# Re: NULLs: theoretical problems?

Date: Sat, 01 Sep 2007 14:15:22 -0700

Message-ID: <1188681322.062966.321960_at_r29g2000hsg.googlegroups.com>

Bob Badour wrote:

*>
*

> IOW, you are suggesting a consistent SUM--unlike SQL--that correctly

*> sums to UNKNOWN when any term is missing. Yes, in that case the key
**> difference is static versus dynamic checking. Compared to SQL, both of
**> those options are automatic versus manual/no checking.
**>
**> One could also argue that Jan's proposal limits the locus of effect. A
**> null could propagate throughout a whole system before anyone notices it,
**> in which case it could prove time-consuming to locate the origin.
*

Indeed. A colleague once commented to me that "NaN is the original computer virus."
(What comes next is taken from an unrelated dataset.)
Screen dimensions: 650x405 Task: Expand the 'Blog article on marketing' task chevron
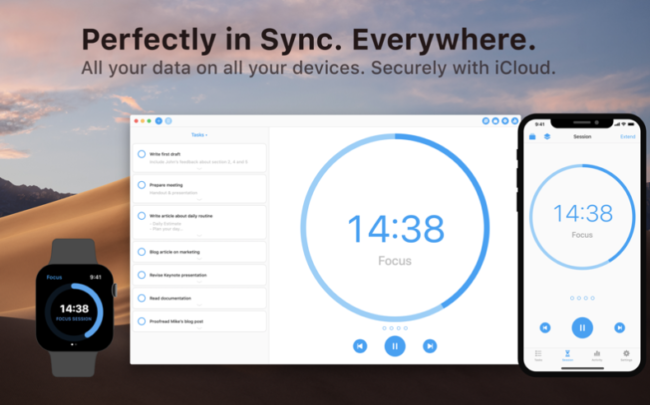pos(199,259)
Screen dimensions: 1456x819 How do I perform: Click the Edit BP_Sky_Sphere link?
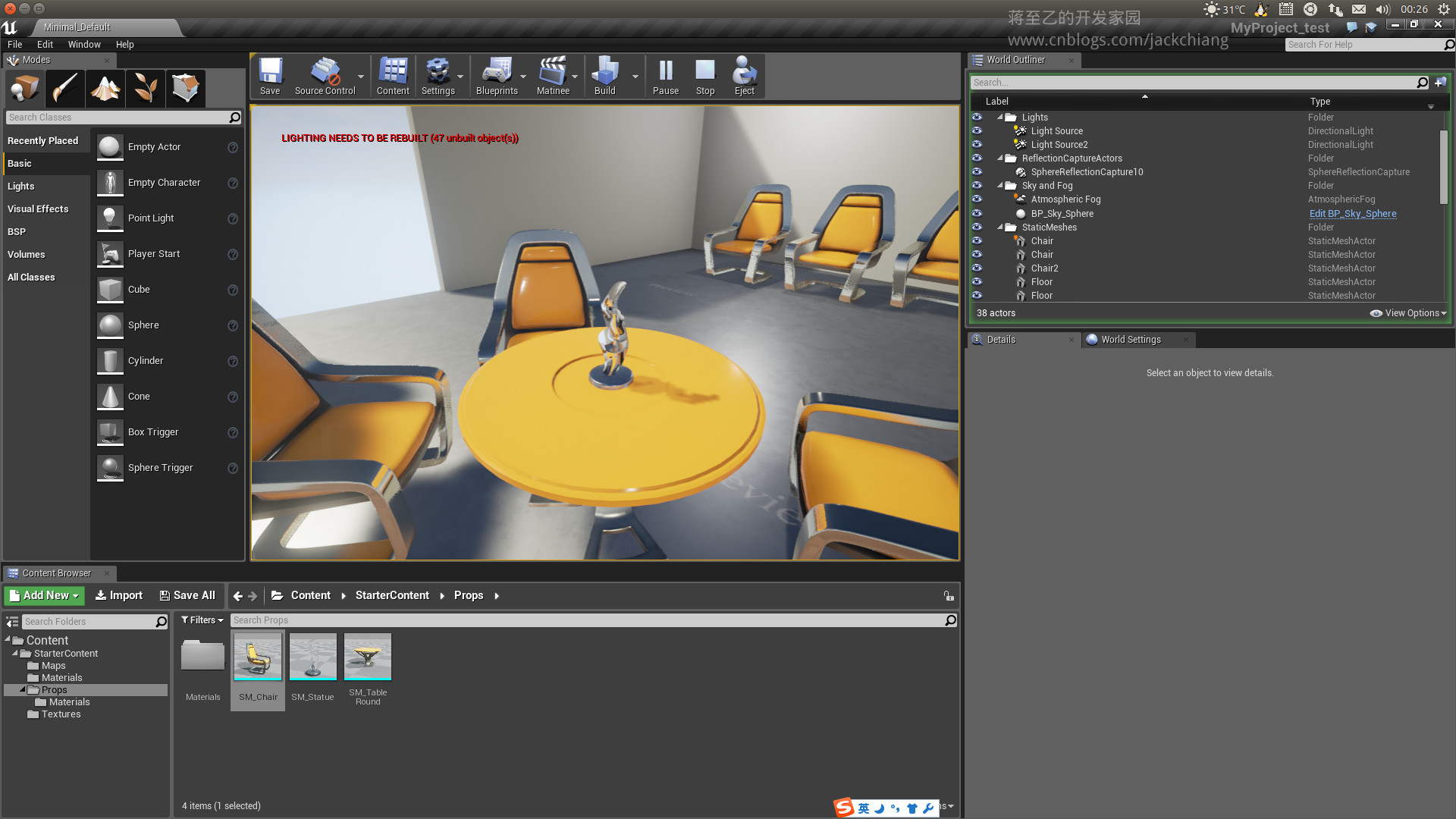pyautogui.click(x=1352, y=214)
> I assume a proof system would also automatically detect or require

*> constraints like "x != 1" in:
**>
**> lim [(x^2 - 1) / (x - 1)], x != 1
**> x->1
**>
**> or more simply
**>
**> f(x) = [(x^2 - 1) / (x - 1)], x != 1
*

In the case of the IMPS I mentioned before, all functions that are not propositions ie all functions whose range is other than {TRUE, FALSE} are partial functions. Thus, for the case above f(x) would simply be a partial function on domain Sort(x) that was undefined for x == 1. Either this can be stated explicity (as you did above) or you can let the proof system automatically deduce the definedness. So exactly as you said, it can automatically detect or allow one to specify such constraints.